Background: Over 750,000 Canadians have HF, approximately half of which is classified as HFrEF. Critically, HFrEF impairs quality of life and has a higher mortality than most cancers. Moreover, despite high-quality evidence supporting several medication options for HFrEF, their use remains low. Shared decision-making (SDM) tools, such as decision aids, can bridge evidence-to-practice gaps and improve the integration of patient preferences to facilitate patient-centred care. However, at present no decision aid exists to facilitate SDM for contemporary HFrEF medications, and little is known about the preferences and decisional needs of patients regarding these medications. Based on the widely-used Ottawa Decision Support Framework (ODSF), SDM tools that address decisional needs can improve decision quality and result in better health outcomes.
Research Aim: During the two-year project period, our team will:
- Identify the decisional needs of HFrEF patients and clinicians regarding HFrEF medications; and
- Elicit patient treatment preferences and values regarding HFrEF medications.
Methods: We propose a comprehensive HFrEF medication decisional needs assessment. For Aim 1, we will conduct semi-structured interviews of 24 HFrEF patients and 12 Canadian HF clinicians, guided by the ODSF , to explore participants’ perceptions of HFrEF medication options and decisional needs, and to identify treatment attributes important to patients when making decisions about HFrEF medications.
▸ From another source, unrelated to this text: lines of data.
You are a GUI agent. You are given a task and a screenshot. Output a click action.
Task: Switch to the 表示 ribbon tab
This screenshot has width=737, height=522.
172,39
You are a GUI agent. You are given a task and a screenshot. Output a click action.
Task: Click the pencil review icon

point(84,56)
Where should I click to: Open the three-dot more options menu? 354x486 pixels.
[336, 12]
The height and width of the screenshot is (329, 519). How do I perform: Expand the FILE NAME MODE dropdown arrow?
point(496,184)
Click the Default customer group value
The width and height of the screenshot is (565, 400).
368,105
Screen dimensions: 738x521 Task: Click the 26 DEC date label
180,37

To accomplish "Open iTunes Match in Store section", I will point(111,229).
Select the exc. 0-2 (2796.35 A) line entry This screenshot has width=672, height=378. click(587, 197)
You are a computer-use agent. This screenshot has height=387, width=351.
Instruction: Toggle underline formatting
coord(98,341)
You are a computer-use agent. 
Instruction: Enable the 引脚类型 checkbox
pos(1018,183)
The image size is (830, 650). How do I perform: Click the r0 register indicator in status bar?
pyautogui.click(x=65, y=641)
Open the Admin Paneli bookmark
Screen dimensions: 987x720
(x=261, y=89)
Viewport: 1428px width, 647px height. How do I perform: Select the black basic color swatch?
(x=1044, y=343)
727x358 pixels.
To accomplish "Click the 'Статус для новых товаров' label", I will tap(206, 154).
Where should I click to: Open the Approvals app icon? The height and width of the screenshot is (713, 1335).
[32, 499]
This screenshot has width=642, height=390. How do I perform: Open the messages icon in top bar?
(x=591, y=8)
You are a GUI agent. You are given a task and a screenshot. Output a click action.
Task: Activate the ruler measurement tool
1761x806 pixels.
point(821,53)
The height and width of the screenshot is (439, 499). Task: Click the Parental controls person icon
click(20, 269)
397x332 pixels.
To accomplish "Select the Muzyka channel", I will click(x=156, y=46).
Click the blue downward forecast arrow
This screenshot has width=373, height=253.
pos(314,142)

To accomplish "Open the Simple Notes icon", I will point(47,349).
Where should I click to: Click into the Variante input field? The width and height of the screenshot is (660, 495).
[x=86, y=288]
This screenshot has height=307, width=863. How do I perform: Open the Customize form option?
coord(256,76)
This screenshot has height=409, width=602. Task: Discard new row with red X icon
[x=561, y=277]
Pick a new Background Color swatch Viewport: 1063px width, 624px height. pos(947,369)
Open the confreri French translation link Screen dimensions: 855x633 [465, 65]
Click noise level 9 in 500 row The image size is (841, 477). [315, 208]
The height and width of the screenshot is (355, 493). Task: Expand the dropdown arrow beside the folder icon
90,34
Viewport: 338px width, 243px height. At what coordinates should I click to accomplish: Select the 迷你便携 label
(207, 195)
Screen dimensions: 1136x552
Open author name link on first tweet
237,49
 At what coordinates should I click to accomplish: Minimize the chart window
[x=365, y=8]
For Aim 2, we will conduct a discrete-choice experiment (DCE) in a minimum of 280 HFrEF patients to elicit treatment preferences among various medications, and identify patient subgroups based on their preference patterns. DCE is a gold-standard stated-preference technique to elicit relative preferences across several attributes impacting complex decisions. For both aims, we will recruit a representative sample of men and women. Qualitative data will be analyzed using thematic analysis using NVivo 12. We will analyze the DCE using a mixed logit model to estimate individual preference weights and latent class analysis to identify subgroups with distinct preference patterns. Sex and gender data will be collected, and outcomes will be disaggregated for sex and gender differences.
Knowledge Translation and Impact: We will disseminate the results in medical journals, scientific conferences, and directly to our network of primary-care and specialist clinicians, patients, caregivers, researchers, and policymakers, including the Canadian Cardiovascular Society/Canadian Heart Failure Society, Cardiac Services British Columbia, and the HeartLife Foundation. Furthermore, findings will subsequently be used to develop a novel, tailored, point-of-care HFrEF medication decision aid for use in clinical practice, for which we have created a prototype (hfmedchoice.com).